**Task to complete:** Reprint the entries without altering anything.

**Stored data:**
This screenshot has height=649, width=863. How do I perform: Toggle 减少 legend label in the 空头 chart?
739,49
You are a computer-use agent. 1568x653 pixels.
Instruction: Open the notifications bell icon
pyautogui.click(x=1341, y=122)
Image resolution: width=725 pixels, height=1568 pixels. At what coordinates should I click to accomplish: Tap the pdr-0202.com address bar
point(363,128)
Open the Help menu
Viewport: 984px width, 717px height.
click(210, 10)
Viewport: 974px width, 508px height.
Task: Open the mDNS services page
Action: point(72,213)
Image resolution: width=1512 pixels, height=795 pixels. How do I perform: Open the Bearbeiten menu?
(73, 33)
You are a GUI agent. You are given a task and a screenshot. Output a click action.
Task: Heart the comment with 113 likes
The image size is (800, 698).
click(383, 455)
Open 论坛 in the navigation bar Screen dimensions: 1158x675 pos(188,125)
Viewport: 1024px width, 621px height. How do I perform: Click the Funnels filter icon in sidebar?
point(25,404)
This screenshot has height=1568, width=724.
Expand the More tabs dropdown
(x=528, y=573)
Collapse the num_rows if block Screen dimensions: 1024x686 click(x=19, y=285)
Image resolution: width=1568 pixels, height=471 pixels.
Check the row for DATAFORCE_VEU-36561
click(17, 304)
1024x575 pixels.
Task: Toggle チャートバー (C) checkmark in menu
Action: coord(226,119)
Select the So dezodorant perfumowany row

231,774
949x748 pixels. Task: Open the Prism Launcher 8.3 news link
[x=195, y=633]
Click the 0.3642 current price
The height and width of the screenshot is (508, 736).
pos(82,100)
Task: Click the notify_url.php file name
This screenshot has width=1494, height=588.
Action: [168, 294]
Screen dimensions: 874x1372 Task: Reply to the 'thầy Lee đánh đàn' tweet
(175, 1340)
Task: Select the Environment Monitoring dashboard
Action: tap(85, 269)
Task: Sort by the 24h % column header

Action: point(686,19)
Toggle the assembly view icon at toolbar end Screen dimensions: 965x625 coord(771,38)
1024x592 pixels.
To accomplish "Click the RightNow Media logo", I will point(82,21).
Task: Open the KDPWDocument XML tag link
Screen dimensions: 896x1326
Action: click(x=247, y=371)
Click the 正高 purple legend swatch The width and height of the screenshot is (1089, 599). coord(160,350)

**Task solution:**
This screenshot has height=649, width=863. How do I perform: Toggle 减少 legend label in the 空头 chart?
739,49
You are a computer-use agent. 1568x653 pixels.
Instruction: Open the notifications bell icon
pyautogui.click(x=1341, y=122)
Image resolution: width=725 pixels, height=1568 pixels. At what coordinates should I click to accomplish: Tap the pdr-0202.com address bar
point(363,128)
Open the Help menu
Viewport: 984px width, 717px height.
click(210, 10)
Viewport: 974px width, 508px height.
Task: Open the mDNS services page
Action: point(72,213)
Image resolution: width=1512 pixels, height=795 pixels. How do I perform: Open the Bearbeiten menu?
(73, 33)
You are a GUI agent. You are given a task and a screenshot. Output a click action.
Task: Heart the comment with 113 likes
The image size is (800, 698).
click(383, 455)
Open 论坛 in the navigation bar Screen dimensions: 1158x675 pos(188,125)
Viewport: 1024px width, 621px height. How do I perform: Click the Funnels filter icon in sidebar?
point(25,404)
This screenshot has height=1568, width=724.
Expand the More tabs dropdown
(x=528, y=573)
Collapse the num_rows if block Screen dimensions: 1024x686 click(x=19, y=285)
Image resolution: width=1568 pixels, height=471 pixels.
Check the row for DATAFORCE_VEU-36561
click(17, 304)
1024x575 pixels.
Task: Toggle チャートバー (C) checkmark in menu
Action: coord(226,119)
Select the So dezodorant perfumowany row

231,774
949x748 pixels. Task: Open the Prism Launcher 8.3 news link
[x=195, y=633]
Click the 0.3642 current price
The height and width of the screenshot is (508, 736).
pos(82,100)
Task: Click the notify_url.php file name
This screenshot has width=1494, height=588.
Action: [168, 294]
Screen dimensions: 874x1372 Task: Reply to the 'thầy Lee đánh đàn' tweet
(175, 1340)
Task: Select the Environment Monitoring dashboard
Action: tap(85, 269)
Task: Sort by the 24h % column header

Action: point(686,19)
Toggle the assembly view icon at toolbar end Screen dimensions: 965x625 coord(771,38)
1024x592 pixels.
To accomplish "Click the RightNow Media logo", I will point(82,21).
Task: Open the KDPWDocument XML tag link
Screen dimensions: 896x1326
Action: click(x=247, y=371)
Click the 正高 purple legend swatch The width and height of the screenshot is (1089, 599). coord(160,350)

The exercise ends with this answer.